Rather than dealing with an American occupying force in their country, Farah witnesses a Russian invading force. This particular group of soldiers she encounters is not doing what they’re supposed to be doing. Minkoff was reluctant to spoil any major plot beats, but did note that one of the antagonists would be a Russian general, who he described as “one particular rogue general, who you should think of like Colonel Kurtz in Apocalypse Now, who goes off the reservation and says: ‘I know how to protect Russia. Don’t you worry about legality and all that. This country—this fictional country of Ursekstan—this is a breeding ground for terrorists. And if they can’t administrate themselves, I will do it for them.’ And, ultimately, we work with Russians to take him out, because he’s a problem.”

After that response, I asked my question about the Russian soldier who had noted that his commanding officer “likes the young ones,” and asked about the implied sexual peril towards the player character in that moment, who is herself a young girl trying to sneak her way out of that situation.

“Part of the reality of war is that there are people who face unpleasant events, and there is a portion—I’m really trying to work around spoilers—but what we don’t want to shy away from is the realities that some people face in war,” Minkoff said. “And some of those things are touched upon in the storyline. All I can tell you is that, as with every case, we have many consultants on staff.”
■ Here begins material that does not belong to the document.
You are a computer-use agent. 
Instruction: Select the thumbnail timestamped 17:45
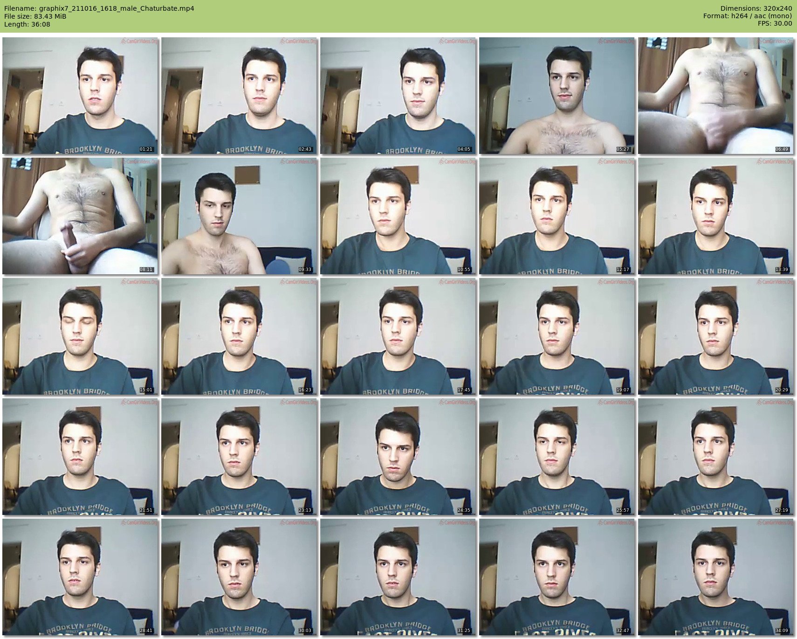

As a follow-up, I asked Minkoff about whether any of the team’s research about child soldiers had involved, say, pedophile rapists. At that point, he had a very different response.

“This is a fictionalised world,” he said. “This is not real life. This is not real politics. This is not even a real country in the world. So, no. These events are not specific to any real-world research. What this is, is an entertainment product with a fictional story.” But, I asked, it’s a story that is intended to be grounded in realism, right? Minkoff said “yes,” and left it at that.
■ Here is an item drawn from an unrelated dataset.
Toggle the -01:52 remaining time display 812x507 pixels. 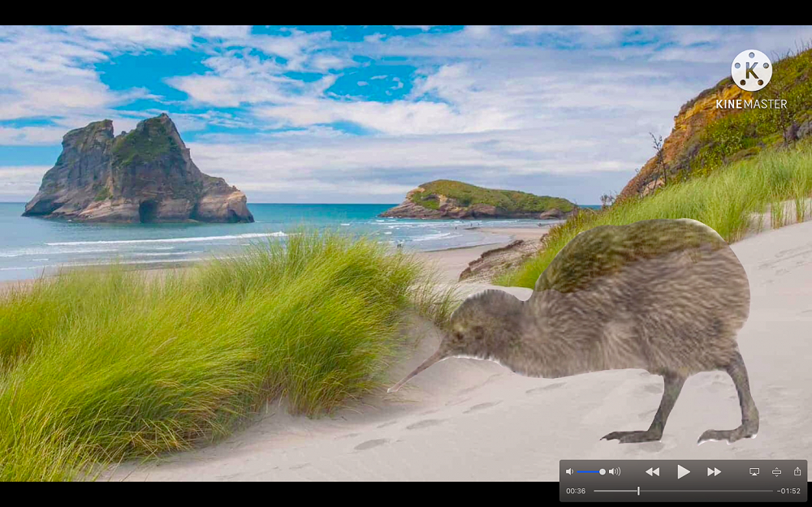point(789,491)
After the presentation ended, the PR team followed up with me to note that the line in question was going to be cut from the game, and that it was originally intended as foreshadowing for a later scene in the Modern Warfare campaign which has also apparently been cut.

Although Farah will apparently face some significant perils in this game, this particular peril doesn’t appear to be one of them.
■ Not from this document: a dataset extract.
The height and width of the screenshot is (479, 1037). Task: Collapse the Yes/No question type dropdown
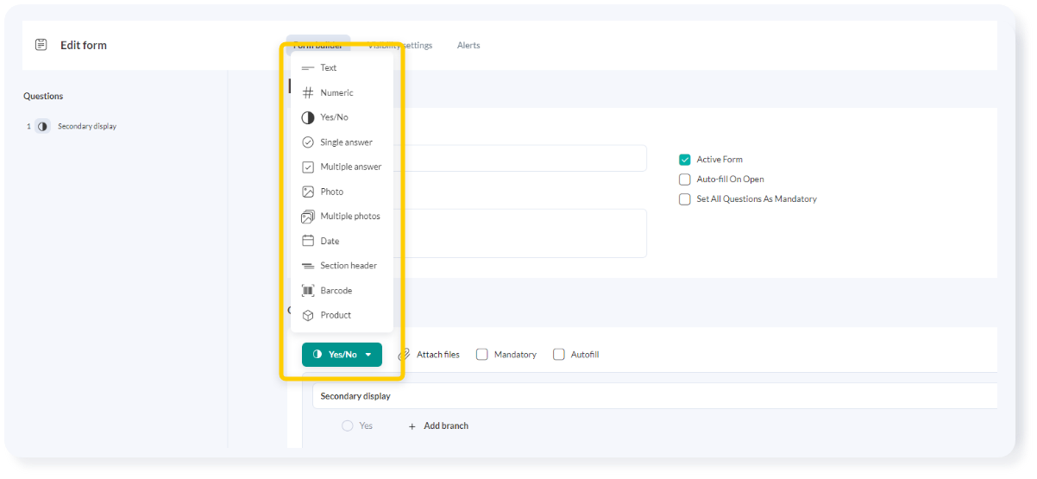coord(342,355)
At the beginning of the presentation, Minkoff had noted that even people who seem like villains always see themselves as “the hero of their own story.”

“We want to make sure that in this story you see war from all of these varied perspectives,” he said. “You may not agree with what a given character decides they want to do, and you may end up labelling them a terrorist or a villain, but you should understand why they fight.”

The two scenes do not appear to depict these shades of grey, though. These two scenes depict a binary view of right and wrong. There are terrorists, who you can and should shoot, and civilians, who you should not shoot. There are good soldiers, who follow the right orders from the right people, and then there are bad soldiers, who follow bad orders.

Modern Warfare will have win states and fail states, and its fail states will apparently also make a moral judgment about whether you’ve effectively followed this good-and-evil binary.

Modern Warfare is still in development and the game has already changed, even in terms of what will be included in the final versions of the scenes that have been shown to the press. The seemingly binary nature of these scenes could end up being a lot more complicated in practice. Perhaps Farah will end up working with American soldiers to take down the “bad” Russian soldiers. Or perhaps she will decide, as an adult, that she is opposed to Western interlopers in her country. The latter seems unlikely, though, given her apparent preference for speaking English.

I would like to believe the pitch that I’ve heard, that this is a Modern Warfare game that actually considers multiple perspectives in war and encourages the player to sympathise with different fighters’ plights. The two scenes don’t necessarily show that. But, again, the game could change. It already has.